In deciding which Runtime Proxies will handle the request, the Ingress Service will scan all the runtime Proxies to see if any of them currently have the model already loaded. It will strongly prefer those servers, because they will not incur any cold-start time for our customers. If no such servers are available, or if those servers are heavily loaded, the Ingress Service will look for lightly loaded servers to handle the request.
It will then fire the request off and wait for the response. The response will come back with the actual inference response data, as well as metadata like the stdout and stderr outputs for logging, and the description and stack trace of any errors. If Ingress Service had previously split the request into multiple batches, then it will stitch together the logs and sum up the inferences before returning them all to the user.
The Runtime Proxy’s function is to load the desired customer model if it’s not already loaded, run that model, and do all the necessary monitoring and bookkeeping.
In the case of a new model deployment, the Runtime Proxy will need to fetch the URL of the model’s docker container, pull it down and start the container. Once the container is alive and ready for inferences, it will report its status in Redis as ready to receive inference requests for that model.
Often, a particular Runtime Proxy was selected to run an inference because it has run inferences for that model recently.

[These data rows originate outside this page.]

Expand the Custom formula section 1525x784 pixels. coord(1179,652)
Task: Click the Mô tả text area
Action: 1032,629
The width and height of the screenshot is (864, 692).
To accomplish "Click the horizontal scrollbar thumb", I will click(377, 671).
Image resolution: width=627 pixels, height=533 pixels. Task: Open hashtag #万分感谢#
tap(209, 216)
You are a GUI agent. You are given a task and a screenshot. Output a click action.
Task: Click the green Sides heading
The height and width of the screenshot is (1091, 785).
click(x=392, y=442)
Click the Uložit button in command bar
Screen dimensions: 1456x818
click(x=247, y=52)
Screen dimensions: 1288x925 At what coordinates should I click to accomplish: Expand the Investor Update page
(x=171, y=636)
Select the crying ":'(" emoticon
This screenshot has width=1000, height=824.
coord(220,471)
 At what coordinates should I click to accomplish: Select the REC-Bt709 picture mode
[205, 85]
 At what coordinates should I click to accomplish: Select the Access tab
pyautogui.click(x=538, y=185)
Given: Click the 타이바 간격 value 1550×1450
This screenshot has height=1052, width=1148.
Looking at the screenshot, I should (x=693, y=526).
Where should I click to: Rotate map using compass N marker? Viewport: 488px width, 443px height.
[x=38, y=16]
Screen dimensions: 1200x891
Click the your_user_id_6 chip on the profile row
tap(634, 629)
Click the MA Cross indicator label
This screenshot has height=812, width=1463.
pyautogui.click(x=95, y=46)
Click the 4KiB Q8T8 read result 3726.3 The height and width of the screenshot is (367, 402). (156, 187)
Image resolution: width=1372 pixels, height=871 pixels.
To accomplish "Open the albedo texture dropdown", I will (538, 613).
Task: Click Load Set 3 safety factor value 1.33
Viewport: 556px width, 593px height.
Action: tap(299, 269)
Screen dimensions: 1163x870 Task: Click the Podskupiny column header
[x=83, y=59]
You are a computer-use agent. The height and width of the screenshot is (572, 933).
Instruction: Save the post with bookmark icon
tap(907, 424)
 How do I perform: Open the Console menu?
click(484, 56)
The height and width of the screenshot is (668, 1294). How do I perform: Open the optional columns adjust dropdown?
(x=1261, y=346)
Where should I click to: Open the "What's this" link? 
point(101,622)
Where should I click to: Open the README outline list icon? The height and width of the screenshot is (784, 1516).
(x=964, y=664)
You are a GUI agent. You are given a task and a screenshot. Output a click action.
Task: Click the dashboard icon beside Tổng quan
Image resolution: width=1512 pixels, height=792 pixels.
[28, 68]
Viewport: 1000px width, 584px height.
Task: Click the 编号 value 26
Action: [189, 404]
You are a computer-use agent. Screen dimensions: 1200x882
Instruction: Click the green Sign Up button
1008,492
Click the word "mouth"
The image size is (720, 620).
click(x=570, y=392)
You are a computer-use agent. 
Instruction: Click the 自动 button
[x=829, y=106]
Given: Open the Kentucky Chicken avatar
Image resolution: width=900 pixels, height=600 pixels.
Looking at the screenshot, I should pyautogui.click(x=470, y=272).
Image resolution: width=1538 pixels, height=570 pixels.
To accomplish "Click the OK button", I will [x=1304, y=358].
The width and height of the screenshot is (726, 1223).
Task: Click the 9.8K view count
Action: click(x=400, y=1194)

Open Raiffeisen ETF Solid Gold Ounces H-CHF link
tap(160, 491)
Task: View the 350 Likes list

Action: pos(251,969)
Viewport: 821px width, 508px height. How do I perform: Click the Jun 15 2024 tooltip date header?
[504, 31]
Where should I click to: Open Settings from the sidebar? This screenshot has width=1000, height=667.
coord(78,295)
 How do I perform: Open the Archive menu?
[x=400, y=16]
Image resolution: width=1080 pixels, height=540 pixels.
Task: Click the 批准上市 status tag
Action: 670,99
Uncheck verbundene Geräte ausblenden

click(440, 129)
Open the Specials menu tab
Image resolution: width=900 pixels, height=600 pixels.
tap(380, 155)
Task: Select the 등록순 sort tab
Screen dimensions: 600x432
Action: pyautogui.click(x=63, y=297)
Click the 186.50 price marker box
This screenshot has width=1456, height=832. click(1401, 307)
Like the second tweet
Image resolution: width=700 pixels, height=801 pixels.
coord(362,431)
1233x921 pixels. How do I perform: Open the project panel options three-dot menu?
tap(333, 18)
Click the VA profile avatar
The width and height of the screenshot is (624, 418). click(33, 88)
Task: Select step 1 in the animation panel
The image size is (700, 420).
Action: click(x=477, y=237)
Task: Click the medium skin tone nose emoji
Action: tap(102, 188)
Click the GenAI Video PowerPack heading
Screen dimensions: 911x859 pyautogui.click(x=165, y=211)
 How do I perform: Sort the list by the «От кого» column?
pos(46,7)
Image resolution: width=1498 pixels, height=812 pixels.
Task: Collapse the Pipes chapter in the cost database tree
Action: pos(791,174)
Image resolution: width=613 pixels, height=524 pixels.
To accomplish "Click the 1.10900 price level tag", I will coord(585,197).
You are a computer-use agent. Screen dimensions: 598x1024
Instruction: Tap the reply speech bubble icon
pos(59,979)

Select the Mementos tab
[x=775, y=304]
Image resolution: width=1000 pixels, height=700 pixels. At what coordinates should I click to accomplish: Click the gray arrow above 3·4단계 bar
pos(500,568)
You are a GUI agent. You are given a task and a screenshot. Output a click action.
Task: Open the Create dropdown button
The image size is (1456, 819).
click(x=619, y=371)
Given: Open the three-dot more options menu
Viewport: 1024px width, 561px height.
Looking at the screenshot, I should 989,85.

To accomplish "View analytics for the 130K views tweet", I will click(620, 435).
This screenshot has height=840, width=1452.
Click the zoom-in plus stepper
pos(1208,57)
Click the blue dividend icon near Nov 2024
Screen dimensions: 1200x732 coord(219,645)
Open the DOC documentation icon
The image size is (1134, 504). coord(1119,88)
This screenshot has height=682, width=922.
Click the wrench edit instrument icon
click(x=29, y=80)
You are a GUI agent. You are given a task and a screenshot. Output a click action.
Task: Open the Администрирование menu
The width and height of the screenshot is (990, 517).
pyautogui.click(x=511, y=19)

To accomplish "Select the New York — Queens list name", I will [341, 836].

It may already have a running container for that model, or have a copy on disk. Upon receiving a request for inference, the Runtime Proxy will boot the container if necessary, call it via a Unix socket, receive the results, return them to the Ingress Service, and wait. If the model isn’t called again soon, and the customer has not chosen the “Keep Warm” feature for the model, it will eventually pause the running Docker container.
Some of our Runtime Proxies have GPUs, and while Runtime Proxies can run multiple models at once, they can only run one model on the GPU at a time. If a request comes in requesting an inference for the model currently occupying the GPU, then no changes are necessary: that model will run and serve the request!
If not, then the model previously occupying the GPU will need to release the GPU memory. Simply restarting that model’s container usually suffices: As part of the restart, the model will release its hold on the GPU, but will otherwise be ready for future inferences. If the customer code doesn’t release the GPU on restart (perhaps due to some kind of hang or crash in the customer code), the Runtime Proxy will terminate the container to ensure the GPU is freed.
The Runtime Proxy then loads the new model on GPU and runs it for inference. Finally the Runtime Proxy monitors resource usage and other metadata, and returns that information to the Ingress Service alongside the inferences.
As of this writing, our new infrastructure has been serving 100% of deployments and inference requests in Modelbit for the last few weeks. Results have been quite positive! We’ve been able to serve a wide variety of customer models with very divergent resource needs on a simple, stable infrastructure.
As we look to the future, we anticipate a handful of future developments:
As with all startups, future customer requirements and the evolution of such a fast-moving space will inevitably impose requirements we never thought of. We can’t wait to look back months and years from now and see if our infrastructure evolved in the ways we thought it would.